2. Minimize the amount of nitrate carry-over from the previous crop
Excess soil nitrates can worsen an IDC problem by furthering inhibiting the plants ability to take up iron.
3. Apply iron as EDDHA iron chelate on the seed at planting.
Iron chelates placed on the seed at planting can be an effective way to get iron into the plant. The type of iron chelate is important: the EDDHAA, or "ortho-ortho" formulation keeps iron available to the plant for a long enough time to prevent IDC from developing. Other less expensive forms of iron chelates do not.
To keep costs down, target areas with a history of moderate to high levels of IDC.
It's important to apply the iron chelates close to the seed. Fortunately, there is little or no risk of seedling injury from these compounds, even though starter fertilizer is not generally recommended for soybean.
Research on coating seeds with iron chelates is ongoing, but so far not enough iron remains on the seed to correct the problem.
Adding iron fertilizer to soil will not correct an IDC problem. Applying an iron chelate to soybean leaves may work, although it is hard to predict when and how much to apply. Research on foliar application of iron is ongoing.

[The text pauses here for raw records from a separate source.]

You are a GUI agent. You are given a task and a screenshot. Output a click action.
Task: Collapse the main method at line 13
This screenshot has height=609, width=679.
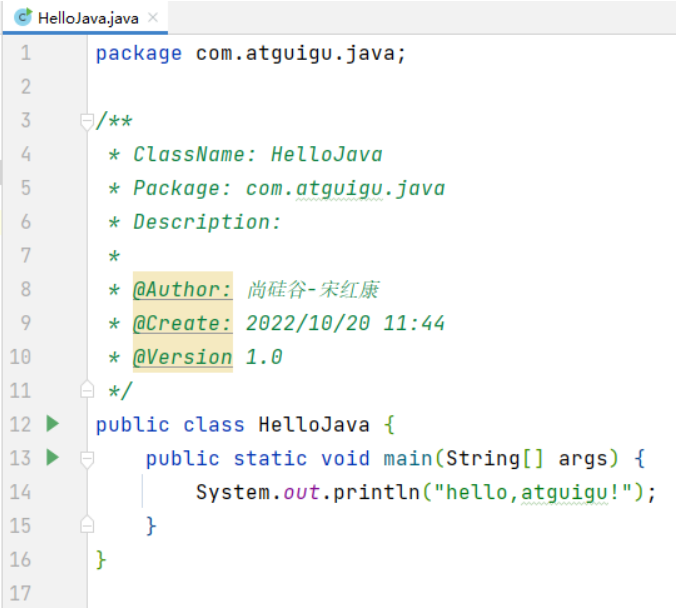87,460
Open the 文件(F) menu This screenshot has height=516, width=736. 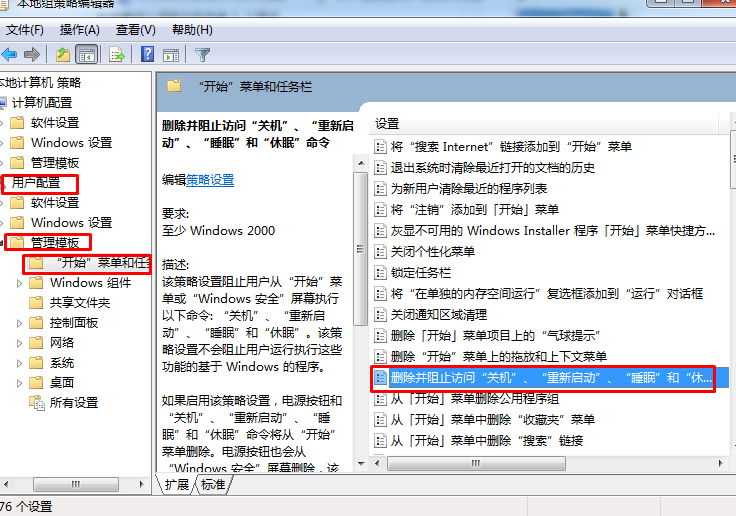(24, 30)
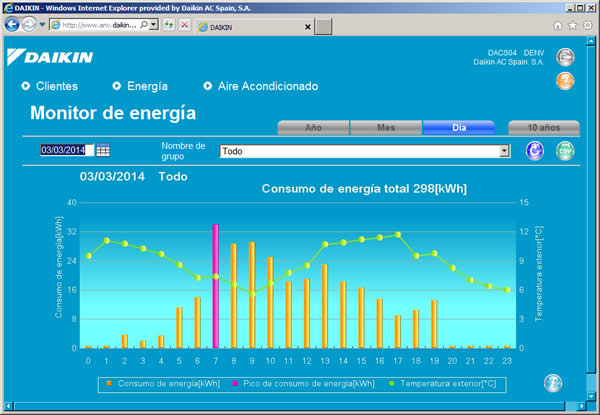Viewport: 600px width, 415px height.
Task: Switch to the Mes tab
Action: click(x=386, y=127)
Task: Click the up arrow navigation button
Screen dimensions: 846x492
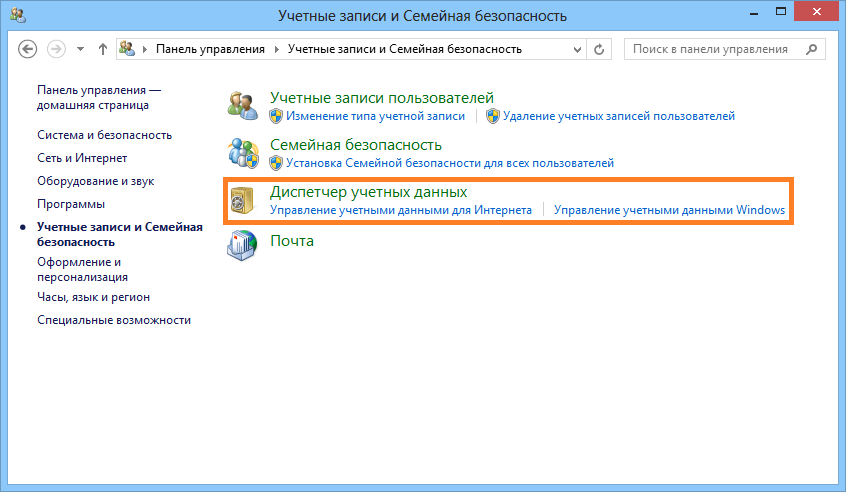Action: pos(103,49)

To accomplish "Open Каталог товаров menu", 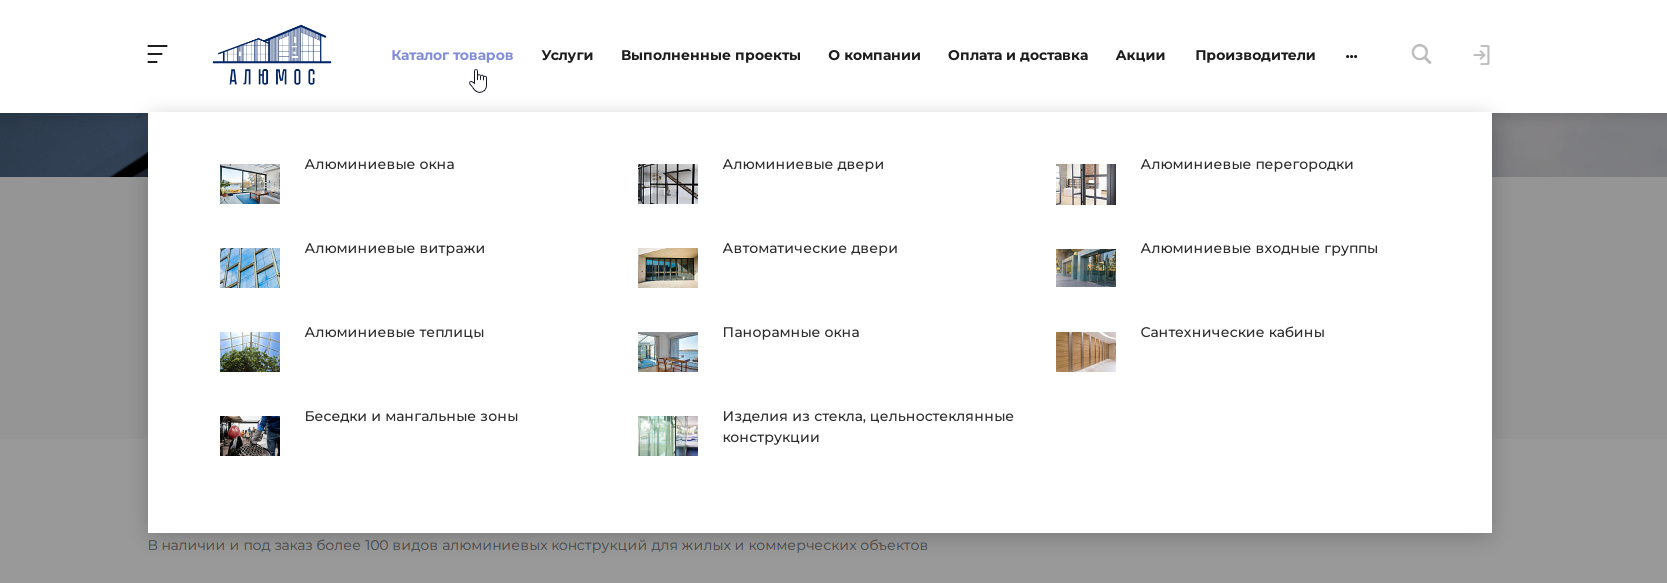I will click(452, 55).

|Planting an oat cover crop may be managment intensive, but it can be very effective in preventing IDC in some fields.
Photo credit: John Lamb, University of Minnesota.
4. Plant an oats cover crop
Researchers in Minnesota report that planting oats as a competition crop just ahead of planting soybeans, and then killing the cover crop with glyphosate at a height of 10 to 12 inches has proved to be a consistently effective management practice. The oat crop absorbs excess nitrate-nitrogen and soil moisture enough to keep soil iron available to the soybean crop.
Timing is important: killing the cover crop at 10 inches allows enough growth for the cover crop to have an effect on soil conditions, but not too much growth to compete with the soybean stand.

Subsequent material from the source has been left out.